Someone has just brought to my attention about Giclee prints.

This guy owns a gallery and suggests if I want to be serious about selling my images then Giclee is the way to go.

I have done some searching about and from what I can figure its just a posh term from ink-jet but the prints are going to last a lot longer.

I currently use DSCL which are great and thought the quality was excellent, using glicee in future would mean I'd have to ramp my prices up quite substantially?

Anyone got any ideas/views on this matter?

Thanks,

James
 
For true exhibition prints, I was always led to believe that the /true/ exhibition standard is a c-type print from chromia LED projectors onto standard silver based photographic paper, then developed as per the old film days. It's not *too* expensive either, happily, and as much as I love dscl for commercial work, c-type prints will always blow it out of the water, and then some :)
 
giclee is just a poncy name for ink jet

Except the way we sell them is on a range of excellent acid free papers using pigment based inks. Done properly, they are stunning. The devil is in the detail
 
I think in real terms Giclee is more to do with high quality fine art printing using archival quality inks and paper/canvas, than just a poncy name for inkjet printing.
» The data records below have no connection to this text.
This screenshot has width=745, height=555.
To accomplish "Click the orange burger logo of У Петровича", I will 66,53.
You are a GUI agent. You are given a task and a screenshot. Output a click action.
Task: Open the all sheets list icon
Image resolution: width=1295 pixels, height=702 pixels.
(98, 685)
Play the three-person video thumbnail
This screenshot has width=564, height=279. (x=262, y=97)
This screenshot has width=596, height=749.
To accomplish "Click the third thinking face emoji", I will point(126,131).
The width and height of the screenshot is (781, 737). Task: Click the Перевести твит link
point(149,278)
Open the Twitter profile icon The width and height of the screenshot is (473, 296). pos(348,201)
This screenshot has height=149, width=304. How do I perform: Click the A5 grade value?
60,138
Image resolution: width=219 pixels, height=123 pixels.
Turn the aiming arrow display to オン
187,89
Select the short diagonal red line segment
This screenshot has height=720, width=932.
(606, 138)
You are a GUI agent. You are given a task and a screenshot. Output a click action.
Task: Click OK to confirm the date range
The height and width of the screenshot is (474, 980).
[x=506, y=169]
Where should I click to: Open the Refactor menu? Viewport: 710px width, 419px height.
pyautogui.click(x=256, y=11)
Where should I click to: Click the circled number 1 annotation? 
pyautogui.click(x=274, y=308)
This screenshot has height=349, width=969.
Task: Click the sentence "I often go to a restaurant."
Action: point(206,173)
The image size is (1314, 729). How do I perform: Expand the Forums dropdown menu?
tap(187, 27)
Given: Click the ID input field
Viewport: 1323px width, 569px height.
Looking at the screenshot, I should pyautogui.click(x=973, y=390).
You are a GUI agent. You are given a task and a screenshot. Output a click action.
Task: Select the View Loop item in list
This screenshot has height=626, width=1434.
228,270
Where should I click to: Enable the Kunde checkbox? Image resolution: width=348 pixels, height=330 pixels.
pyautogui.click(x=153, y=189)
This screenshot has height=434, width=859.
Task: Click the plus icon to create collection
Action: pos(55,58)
Neither the printers, inks or papers are cheap. But I guess you get what you pay for.
 
Thanks - Would it not be better to use C-Type as Giclee is only 256 colours?

Well, unless you work with 16 bit files, that's all your files have anyway.

8 Bit files, or 2 to the 8th power have 256 steps - but you have three channels, red, green and blue, which gives 2 to the 24th power or 16.7 million (unless you are doing B&W!!!)

A few of the newest 12 colour inkjet printer support native 16 bit colour - and have a very wide colour gamut, so you can get both a bigger tonal range and bigger colour range.

However, back here in the real world, unless you are a fine art photographer going for the collectors market, you're not going to gain much.

The main subect that can be better on inkjet is high key, white background shots. With inkjet you start with a white paper than you add ink. In C type photographic the base white is "grayer" due to the dyes etc in the paper. However, on a glossy surface you get "bronzing" where the transition of ink of the subject as aposed to the background which has no ink - though HP printers get round this by adding a glosser so there is something on all bits of the paper.

Giclee prints are a great term to use on your price lists - inkjet sounds like its off a £70 printer from PC World!

It also usually refers to prints done on art paper rather than gloss or satin photographic...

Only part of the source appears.